For purposes of this Clause 9.1, a claim made by a Lophius Affiliate will be deemed to be a claim made by a Third Party.

 

11. Certain Provisions relating to Head Licence

11.1 Reputational Interests of University of Oxford and Isis. Lophius undertakes not to harm, and to procure that each Authorised Subsidiary does not harm, the reputation of the University of Oxford or of Isis, whether by association or otherwise, and Lophius agrees to be responsible for any reasonable costs incurred by the University of Oxford or of Isis in respect of any loss of goodwill or harm to reputation suffered as a result of the actions or omissions of Lophius or any Authorised Subsidiary as a sublicensee under this Agreement.


THIS EXHIBIT HAS BEEN REDACTED AND IS THE SUBJECT OF A CONFIDENTIAL TREATMENT REQUEST. REDACTED MATERIAL IS MARKED WITH [***] AND HAS BEEN FILED SEPARATELY WITH THE SECURITIES AND EXCHANGE COMMISSION.

 

11.2 Disclaimer. Lophius acknowledges that neither Isis nor the University of Oxford make any representation or warranty that the exploitation of the Licensed Patents will not result in infringement of third-party rights. Lophius undertakes not to make, and to prevent its Authorised Subsidiaries from making, any claim against any employee, student, agent or appointee of Isis or of the University of Oxford, being a claim which seeks to enforce against any of them any liability whatsoever in connection with this Agreement or its subject-matter.

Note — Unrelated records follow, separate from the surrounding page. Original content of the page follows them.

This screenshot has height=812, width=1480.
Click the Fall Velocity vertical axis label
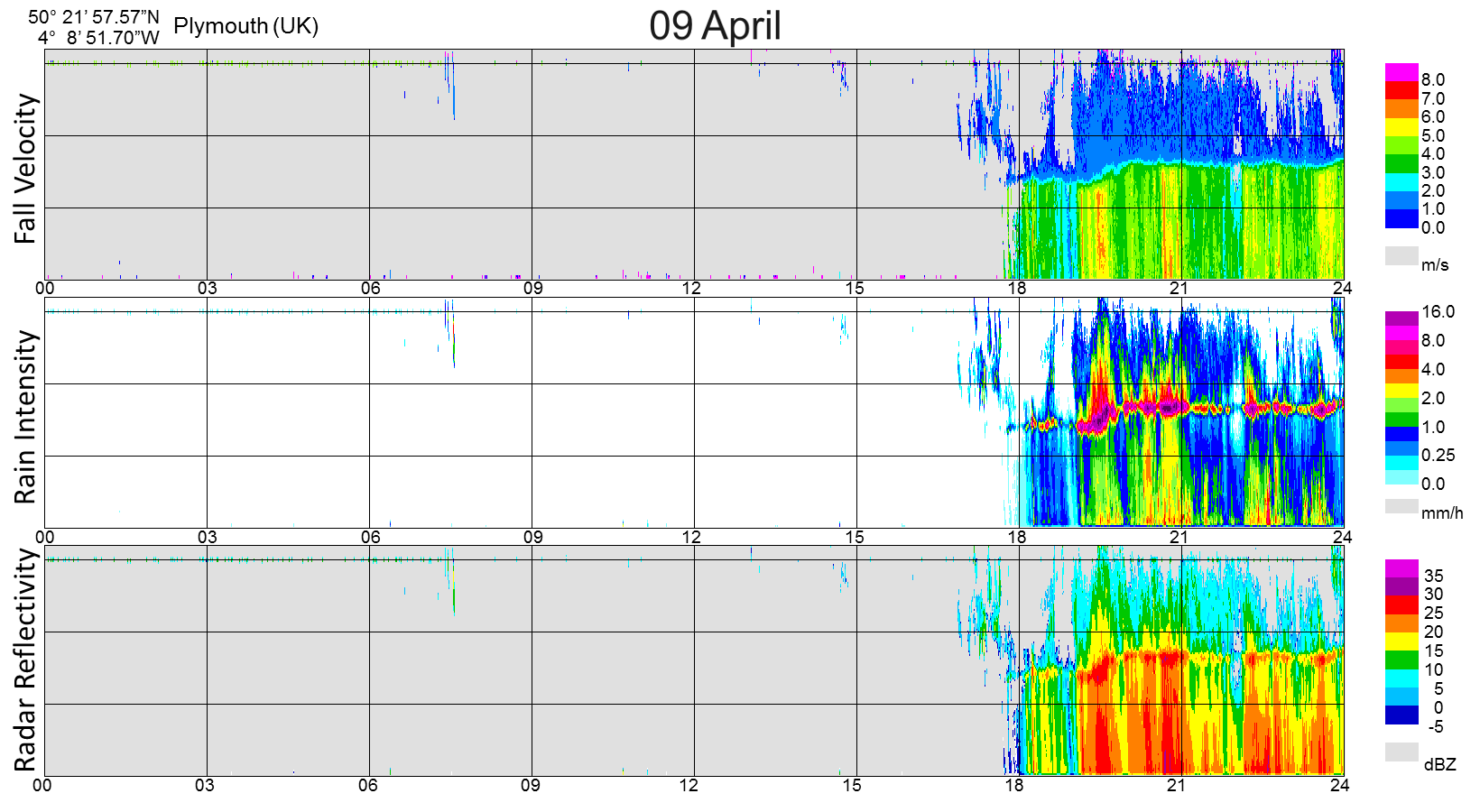25,169
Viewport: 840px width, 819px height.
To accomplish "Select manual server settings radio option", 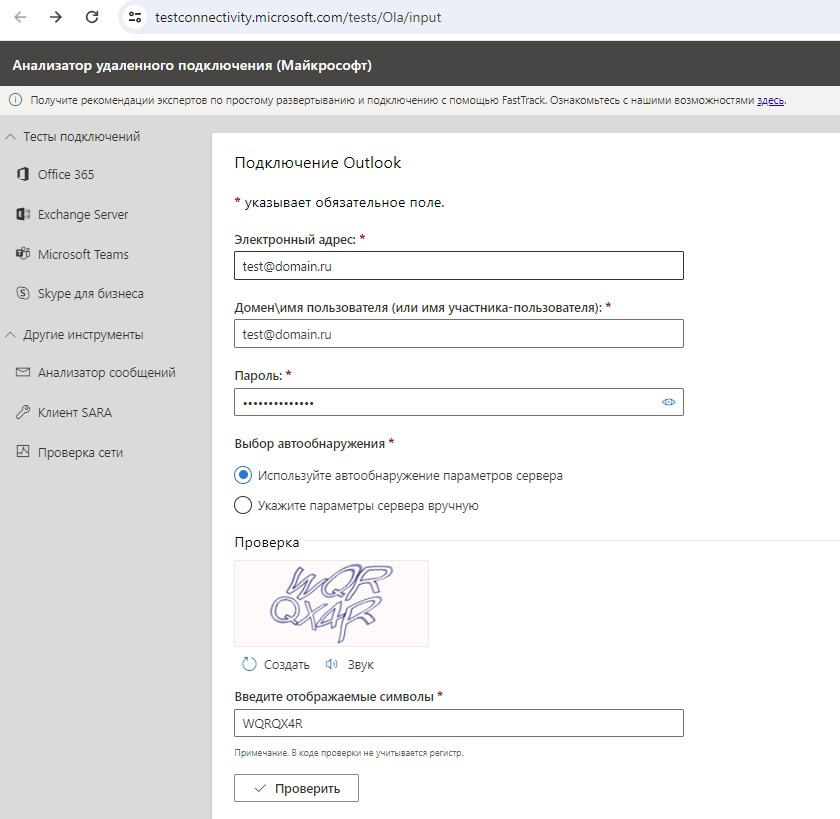I will pyautogui.click(x=242, y=505).
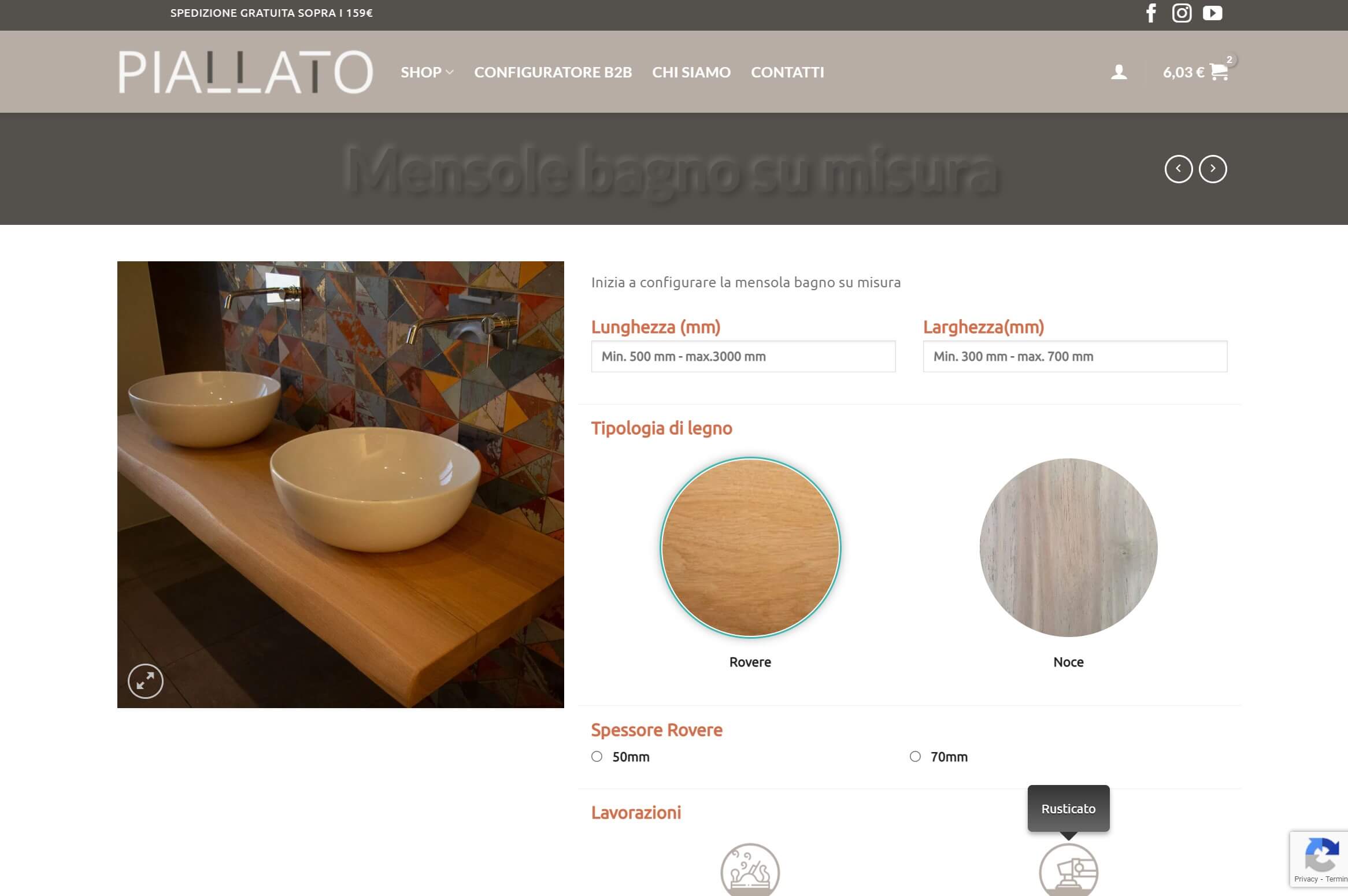Open CHI SIAMO menu item
Image resolution: width=1348 pixels, height=896 pixels.
(x=691, y=72)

11.3 Exclusion and Limitation of Liability. Lophius acknowledges that Isis and the University of Oxford are not parties to this Agreement and that Lophius has no third party or other rights under the Isis Agreement. To the maximum extent permitted by applicable law, Isis and the University of Oxford shall have no liability of any nature, regardless of the basis for a potential remedy at law or in equity, to Lophius under this Agreement. Nothing in this Clause 11.3 shall limit Isis’ or the University of Oxford’s liability for death or personal injury due to negligence, fraud or fraudulent misrepresentation, or liability for any other matter that cannot be excluded or limited as a matter of law.

11.4 Mabtech’s Rights. Upon written notice from OI, Isis or Mabtech AB, Lophius shall take prompt and appropriate action to seek to abate any actual or alleged infringement in the Mabtech Field that arises from the actions of Lophius or any Authorised Subsidiary in connection with this Agreement. Lophius shall promptly notify OI of any such action taken.